On 09/15/08 gold was trading for $875 an ounce, and as you can see within 14 months, gold has reached an all-time record of $1,224 an ounce. There is a vociferous debate regarding the reasons for this phenomenon. Some say that it is a basic instinct of people to look for the more tangible investments. Others say that it is good sense to put your money on precious metals in time of crisis, as they have proven to retain value for centuries.

However, according to experts’ analysis made over the last month, this crisis is “over the hill”. The U.S. unemployment rate has peaked at 10.0%, and for the first time in 2 years is expected to fall. Inflation is beginning to slowly rise, and fears of deflation have diminished. As a result, it seems quite logical that the psychological affect that turned people to keep their money on gold will fade away, and more sophisticated financial instruments will offer higher yields – at the end of this process, gold will probably drop below $1,000 an ounce, maybe even to $900.
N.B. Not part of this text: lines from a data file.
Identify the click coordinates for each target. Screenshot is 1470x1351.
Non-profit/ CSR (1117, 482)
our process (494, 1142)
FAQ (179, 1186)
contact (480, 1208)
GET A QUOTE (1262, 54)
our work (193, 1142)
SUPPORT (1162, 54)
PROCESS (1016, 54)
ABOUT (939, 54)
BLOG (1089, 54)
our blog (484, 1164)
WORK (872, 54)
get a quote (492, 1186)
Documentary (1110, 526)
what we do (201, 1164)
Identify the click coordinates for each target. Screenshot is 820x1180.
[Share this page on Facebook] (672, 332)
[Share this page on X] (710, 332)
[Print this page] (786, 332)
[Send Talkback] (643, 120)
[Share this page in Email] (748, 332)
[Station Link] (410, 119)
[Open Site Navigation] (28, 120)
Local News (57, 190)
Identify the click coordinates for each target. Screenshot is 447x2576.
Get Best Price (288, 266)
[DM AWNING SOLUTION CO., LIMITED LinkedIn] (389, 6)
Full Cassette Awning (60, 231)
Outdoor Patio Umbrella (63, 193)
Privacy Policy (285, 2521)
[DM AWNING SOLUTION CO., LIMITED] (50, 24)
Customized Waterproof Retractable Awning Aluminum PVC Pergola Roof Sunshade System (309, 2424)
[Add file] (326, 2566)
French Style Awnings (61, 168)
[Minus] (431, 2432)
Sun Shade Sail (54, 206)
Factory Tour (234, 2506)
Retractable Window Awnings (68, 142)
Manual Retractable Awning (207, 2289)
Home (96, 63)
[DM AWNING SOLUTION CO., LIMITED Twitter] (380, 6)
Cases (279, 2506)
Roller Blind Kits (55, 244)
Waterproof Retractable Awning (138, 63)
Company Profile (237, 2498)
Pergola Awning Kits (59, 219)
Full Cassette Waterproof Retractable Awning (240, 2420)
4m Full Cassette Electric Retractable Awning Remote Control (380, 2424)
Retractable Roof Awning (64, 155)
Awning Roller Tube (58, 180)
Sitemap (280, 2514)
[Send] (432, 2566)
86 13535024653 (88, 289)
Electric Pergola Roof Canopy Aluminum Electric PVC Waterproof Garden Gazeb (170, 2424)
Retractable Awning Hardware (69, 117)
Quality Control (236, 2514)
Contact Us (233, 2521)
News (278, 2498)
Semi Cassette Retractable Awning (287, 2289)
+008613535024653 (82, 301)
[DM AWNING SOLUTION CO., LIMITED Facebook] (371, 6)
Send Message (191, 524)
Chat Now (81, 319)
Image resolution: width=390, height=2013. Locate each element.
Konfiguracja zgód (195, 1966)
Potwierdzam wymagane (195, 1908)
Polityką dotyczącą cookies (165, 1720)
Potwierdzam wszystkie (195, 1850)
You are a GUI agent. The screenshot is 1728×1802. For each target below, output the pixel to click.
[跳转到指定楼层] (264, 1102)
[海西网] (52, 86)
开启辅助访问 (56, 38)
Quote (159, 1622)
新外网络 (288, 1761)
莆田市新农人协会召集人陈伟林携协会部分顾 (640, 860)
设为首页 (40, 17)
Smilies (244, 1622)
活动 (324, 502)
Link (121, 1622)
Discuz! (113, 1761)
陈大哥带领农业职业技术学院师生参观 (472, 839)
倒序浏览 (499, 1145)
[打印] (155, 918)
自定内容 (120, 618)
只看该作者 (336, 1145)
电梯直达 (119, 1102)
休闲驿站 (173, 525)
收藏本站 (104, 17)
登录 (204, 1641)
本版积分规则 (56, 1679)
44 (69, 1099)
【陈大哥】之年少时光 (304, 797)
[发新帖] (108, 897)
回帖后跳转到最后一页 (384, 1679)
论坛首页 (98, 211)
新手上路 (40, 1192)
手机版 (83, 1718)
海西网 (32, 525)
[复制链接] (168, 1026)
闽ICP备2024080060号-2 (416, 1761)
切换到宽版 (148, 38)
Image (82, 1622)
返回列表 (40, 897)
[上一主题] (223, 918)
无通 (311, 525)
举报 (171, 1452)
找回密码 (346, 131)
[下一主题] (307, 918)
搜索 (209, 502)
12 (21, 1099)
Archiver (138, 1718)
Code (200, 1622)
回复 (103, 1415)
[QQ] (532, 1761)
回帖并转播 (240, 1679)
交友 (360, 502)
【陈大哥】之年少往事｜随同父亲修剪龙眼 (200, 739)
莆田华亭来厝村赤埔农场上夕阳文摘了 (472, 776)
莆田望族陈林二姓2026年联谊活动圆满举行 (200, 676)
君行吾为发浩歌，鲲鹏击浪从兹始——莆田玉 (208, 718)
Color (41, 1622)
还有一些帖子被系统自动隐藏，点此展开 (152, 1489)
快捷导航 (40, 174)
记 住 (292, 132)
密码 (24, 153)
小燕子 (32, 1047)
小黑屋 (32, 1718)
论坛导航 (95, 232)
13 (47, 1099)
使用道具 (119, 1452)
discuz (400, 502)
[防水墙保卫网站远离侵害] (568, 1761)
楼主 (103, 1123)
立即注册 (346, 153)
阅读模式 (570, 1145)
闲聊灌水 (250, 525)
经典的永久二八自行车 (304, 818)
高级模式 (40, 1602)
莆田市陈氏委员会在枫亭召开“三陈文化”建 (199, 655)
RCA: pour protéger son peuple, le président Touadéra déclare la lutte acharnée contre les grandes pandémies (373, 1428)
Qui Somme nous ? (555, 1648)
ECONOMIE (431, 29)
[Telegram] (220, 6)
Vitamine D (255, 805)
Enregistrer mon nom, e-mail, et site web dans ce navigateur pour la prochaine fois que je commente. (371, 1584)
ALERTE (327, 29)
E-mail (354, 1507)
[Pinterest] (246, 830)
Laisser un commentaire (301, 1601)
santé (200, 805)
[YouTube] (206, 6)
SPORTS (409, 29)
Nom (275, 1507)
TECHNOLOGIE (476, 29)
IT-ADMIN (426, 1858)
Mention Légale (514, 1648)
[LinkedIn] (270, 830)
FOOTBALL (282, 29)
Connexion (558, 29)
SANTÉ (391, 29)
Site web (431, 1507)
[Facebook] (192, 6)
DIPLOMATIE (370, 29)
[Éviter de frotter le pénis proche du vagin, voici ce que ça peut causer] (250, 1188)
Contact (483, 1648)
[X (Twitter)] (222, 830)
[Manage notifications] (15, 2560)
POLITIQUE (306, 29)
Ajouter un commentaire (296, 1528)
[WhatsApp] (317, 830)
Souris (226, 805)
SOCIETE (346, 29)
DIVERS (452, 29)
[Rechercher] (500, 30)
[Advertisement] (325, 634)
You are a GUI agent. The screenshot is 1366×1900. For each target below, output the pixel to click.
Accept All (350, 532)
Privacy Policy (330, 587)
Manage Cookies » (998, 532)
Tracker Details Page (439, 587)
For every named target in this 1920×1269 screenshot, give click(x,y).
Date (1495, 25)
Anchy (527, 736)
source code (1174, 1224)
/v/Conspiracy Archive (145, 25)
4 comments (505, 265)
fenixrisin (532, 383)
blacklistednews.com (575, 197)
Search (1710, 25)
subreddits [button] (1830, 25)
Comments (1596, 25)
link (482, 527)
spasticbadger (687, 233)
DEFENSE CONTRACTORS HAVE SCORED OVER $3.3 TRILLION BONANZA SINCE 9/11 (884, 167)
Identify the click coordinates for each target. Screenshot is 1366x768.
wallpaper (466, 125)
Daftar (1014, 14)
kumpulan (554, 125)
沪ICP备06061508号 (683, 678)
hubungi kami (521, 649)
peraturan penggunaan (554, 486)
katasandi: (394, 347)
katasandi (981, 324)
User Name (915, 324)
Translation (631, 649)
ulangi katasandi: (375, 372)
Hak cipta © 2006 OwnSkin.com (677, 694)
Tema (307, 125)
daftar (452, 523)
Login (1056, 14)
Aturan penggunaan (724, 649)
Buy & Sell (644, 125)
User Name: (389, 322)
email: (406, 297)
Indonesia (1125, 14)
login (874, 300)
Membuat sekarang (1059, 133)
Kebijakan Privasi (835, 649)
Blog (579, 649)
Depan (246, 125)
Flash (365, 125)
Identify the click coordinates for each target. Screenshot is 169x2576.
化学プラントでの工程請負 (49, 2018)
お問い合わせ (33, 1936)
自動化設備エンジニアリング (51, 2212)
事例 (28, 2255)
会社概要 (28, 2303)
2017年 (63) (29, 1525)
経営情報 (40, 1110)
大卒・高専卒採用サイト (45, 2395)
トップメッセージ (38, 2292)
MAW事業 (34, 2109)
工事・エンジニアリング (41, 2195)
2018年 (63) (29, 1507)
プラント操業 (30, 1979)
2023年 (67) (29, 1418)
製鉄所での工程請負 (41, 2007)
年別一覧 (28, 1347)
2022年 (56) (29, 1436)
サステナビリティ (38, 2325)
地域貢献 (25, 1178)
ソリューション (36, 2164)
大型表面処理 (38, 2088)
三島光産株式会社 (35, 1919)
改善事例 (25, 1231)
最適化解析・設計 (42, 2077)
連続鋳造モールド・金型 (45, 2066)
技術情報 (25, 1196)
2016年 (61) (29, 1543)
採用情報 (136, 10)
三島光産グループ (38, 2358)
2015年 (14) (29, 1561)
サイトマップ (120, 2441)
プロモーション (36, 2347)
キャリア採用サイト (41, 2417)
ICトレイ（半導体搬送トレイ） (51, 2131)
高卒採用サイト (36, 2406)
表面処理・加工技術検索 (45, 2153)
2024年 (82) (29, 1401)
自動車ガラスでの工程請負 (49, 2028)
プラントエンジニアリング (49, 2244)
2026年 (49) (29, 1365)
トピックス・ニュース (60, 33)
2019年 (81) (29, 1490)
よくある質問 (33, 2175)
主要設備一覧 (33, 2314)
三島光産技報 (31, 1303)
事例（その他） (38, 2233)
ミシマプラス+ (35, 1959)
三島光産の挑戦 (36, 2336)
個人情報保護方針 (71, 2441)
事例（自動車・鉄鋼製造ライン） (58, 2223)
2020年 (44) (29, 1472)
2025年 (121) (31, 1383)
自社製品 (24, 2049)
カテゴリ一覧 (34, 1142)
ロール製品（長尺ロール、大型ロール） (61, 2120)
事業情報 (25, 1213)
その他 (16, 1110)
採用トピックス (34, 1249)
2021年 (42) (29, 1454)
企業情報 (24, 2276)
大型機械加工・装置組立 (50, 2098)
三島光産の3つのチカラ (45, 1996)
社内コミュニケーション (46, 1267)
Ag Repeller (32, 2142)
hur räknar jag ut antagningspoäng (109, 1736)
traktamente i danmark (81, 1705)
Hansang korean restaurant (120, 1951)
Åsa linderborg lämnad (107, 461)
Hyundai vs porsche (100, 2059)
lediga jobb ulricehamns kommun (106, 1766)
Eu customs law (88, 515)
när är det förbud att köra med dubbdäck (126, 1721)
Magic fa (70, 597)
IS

Unfortunately, this might take a little while; however in the meantime here is the 4-hour chart, let’s see what we can learn from it:

Gold 02 03

Here are some conclusions that could be made from this chart:

• A bearish cross of the Slow Stochastic has ended the recent bullish trend.
• The MACD also looks to form a bearish cross in the near-future. If this cross will indeed take place, it is likely to signal a long-lasting bearish move.
• The RSI moved above the 70 line lately (at the Over-Bought zone), and has now dropped below the 70 line. This also indicated that the current momentum is bearish.
• The next major support level is located at the $1,000 level.
• If this level will be breached, gold has potential to drop farther, towards the $1,080 level.
• Considering that this is the 4-chart, this prediction is likely to take place within the following month and half.